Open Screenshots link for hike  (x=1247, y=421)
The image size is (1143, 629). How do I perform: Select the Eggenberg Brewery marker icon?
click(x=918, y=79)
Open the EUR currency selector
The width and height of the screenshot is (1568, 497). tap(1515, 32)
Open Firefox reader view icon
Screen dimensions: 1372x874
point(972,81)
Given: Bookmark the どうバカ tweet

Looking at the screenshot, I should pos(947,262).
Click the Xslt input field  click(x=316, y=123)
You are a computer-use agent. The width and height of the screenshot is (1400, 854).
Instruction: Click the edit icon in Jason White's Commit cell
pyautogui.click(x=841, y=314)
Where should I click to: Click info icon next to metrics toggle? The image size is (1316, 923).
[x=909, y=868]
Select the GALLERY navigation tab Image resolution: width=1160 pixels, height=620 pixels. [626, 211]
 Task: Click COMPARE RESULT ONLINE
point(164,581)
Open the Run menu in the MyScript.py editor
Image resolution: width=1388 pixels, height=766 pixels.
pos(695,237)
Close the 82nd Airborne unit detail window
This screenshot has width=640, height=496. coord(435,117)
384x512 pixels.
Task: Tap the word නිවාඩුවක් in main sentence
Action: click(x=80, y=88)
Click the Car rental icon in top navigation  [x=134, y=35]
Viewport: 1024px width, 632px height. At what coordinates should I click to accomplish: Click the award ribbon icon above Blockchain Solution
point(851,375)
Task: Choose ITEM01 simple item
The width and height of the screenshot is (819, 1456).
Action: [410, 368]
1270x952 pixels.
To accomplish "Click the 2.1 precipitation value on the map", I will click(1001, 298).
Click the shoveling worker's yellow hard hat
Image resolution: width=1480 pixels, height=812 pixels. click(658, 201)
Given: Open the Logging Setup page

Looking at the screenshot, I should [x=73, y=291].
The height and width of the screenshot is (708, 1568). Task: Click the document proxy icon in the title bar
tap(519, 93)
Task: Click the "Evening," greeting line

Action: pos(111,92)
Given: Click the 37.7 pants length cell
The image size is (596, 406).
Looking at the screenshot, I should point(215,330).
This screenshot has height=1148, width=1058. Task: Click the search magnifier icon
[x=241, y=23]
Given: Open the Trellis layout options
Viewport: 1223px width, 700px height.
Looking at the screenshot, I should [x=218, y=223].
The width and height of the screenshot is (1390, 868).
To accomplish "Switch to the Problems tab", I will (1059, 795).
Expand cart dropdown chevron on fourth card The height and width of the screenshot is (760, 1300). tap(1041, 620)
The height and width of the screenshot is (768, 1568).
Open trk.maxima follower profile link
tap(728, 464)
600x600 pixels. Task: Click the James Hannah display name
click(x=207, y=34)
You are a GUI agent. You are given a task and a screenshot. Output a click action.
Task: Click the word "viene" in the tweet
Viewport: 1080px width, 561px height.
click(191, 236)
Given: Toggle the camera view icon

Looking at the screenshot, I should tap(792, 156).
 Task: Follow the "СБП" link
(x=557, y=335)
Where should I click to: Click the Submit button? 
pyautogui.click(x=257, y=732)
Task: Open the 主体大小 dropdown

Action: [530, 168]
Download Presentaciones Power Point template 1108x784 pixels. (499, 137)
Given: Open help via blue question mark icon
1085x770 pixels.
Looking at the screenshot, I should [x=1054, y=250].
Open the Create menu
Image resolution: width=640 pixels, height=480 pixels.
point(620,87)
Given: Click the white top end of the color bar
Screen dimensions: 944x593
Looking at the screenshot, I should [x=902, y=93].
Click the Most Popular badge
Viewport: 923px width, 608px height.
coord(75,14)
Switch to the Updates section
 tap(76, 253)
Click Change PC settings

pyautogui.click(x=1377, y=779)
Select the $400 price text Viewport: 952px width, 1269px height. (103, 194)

* * * * * * * * *

Set exercise:
Please copy all of the rows above again, word for word.

Exercise answer:
Open Screenshots link for hike  (x=1247, y=421)
The image size is (1143, 629). How do I perform: Select the Eggenberg Brewery marker icon?
click(x=918, y=79)
Open the EUR currency selector
The width and height of the screenshot is (1568, 497). tap(1515, 32)
Open Firefox reader view icon
Screen dimensions: 1372x874
point(972,81)
Given: Bookmark the どうバカ tweet

Looking at the screenshot, I should pos(947,262).
Click the Xslt input field  click(x=316, y=123)
You are a computer-use agent. The width and height of the screenshot is (1400, 854).
Instruction: Click the edit icon in Jason White's Commit cell
pyautogui.click(x=841, y=314)
Where should I click to: Click info icon next to metrics toggle? The image size is (1316, 923).
[x=909, y=868]
Select the GALLERY navigation tab Image resolution: width=1160 pixels, height=620 pixels. [626, 211]
 Task: Click COMPARE RESULT ONLINE
point(164,581)
Open the Run menu in the MyScript.py editor
Image resolution: width=1388 pixels, height=766 pixels.
pos(695,237)
Close the 82nd Airborne unit detail window
This screenshot has width=640, height=496. coord(435,117)
384x512 pixels.
Task: Tap the word නිවාඩුවක් in main sentence
Action: click(x=80, y=88)
Click the Car rental icon in top navigation  [x=134, y=35]
Viewport: 1024px width, 632px height. At what coordinates should I click to accomplish: Click the award ribbon icon above Blockchain Solution
point(851,375)
Task: Choose ITEM01 simple item
The width and height of the screenshot is (819, 1456).
Action: [410, 368]
1270x952 pixels.
To accomplish "Click the 2.1 precipitation value on the map", I will click(1001, 298).
Click the shoveling worker's yellow hard hat
Image resolution: width=1480 pixels, height=812 pixels. click(658, 201)
Given: Open the Logging Setup page

Looking at the screenshot, I should [x=73, y=291].
The height and width of the screenshot is (708, 1568). Task: Click the document proxy icon in the title bar
tap(519, 93)
Task: Click the "Evening," greeting line

Action: pos(111,92)
Given: Click the 37.7 pants length cell
The image size is (596, 406).
Looking at the screenshot, I should point(215,330).
This screenshot has height=1148, width=1058. Task: Click the search magnifier icon
[x=241, y=23]
Given: Open the Trellis layout options
Viewport: 1223px width, 700px height.
Looking at the screenshot, I should [x=218, y=223].
The width and height of the screenshot is (1390, 868).
To accomplish "Switch to the Problems tab", I will (1059, 795).
Expand cart dropdown chevron on fourth card The height and width of the screenshot is (760, 1300). tap(1041, 620)
The height and width of the screenshot is (768, 1568).
Open trk.maxima follower profile link
tap(728, 464)
600x600 pixels. Task: Click the James Hannah display name
click(x=207, y=34)
You are a GUI agent. You are given a task and a screenshot. Output a click action.
Task: Click the word "viene" in the tweet
Viewport: 1080px width, 561px height.
click(191, 236)
Given: Toggle the camera view icon

Looking at the screenshot, I should tap(792, 156).
 Task: Follow the "СБП" link
(x=557, y=335)
Where should I click to: Click the Submit button? 
pyautogui.click(x=257, y=732)
Task: Open the 主体大小 dropdown

Action: [530, 168]
Download Presentaciones Power Point template 1108x784 pixels. (499, 137)
Given: Open help via blue question mark icon
1085x770 pixels.
Looking at the screenshot, I should [x=1054, y=250].
Open the Create menu
Image resolution: width=640 pixels, height=480 pixels.
point(620,87)
Given: Click the white top end of the color bar
Screen dimensions: 944x593
Looking at the screenshot, I should [x=902, y=93].
Click the Most Popular badge
Viewport: 923px width, 608px height.
coord(75,14)
Switch to the Updates section
 tap(76, 253)
Click Change PC settings

pyautogui.click(x=1377, y=779)
Select the $400 price text Viewport: 952px width, 1269px height. (103, 194)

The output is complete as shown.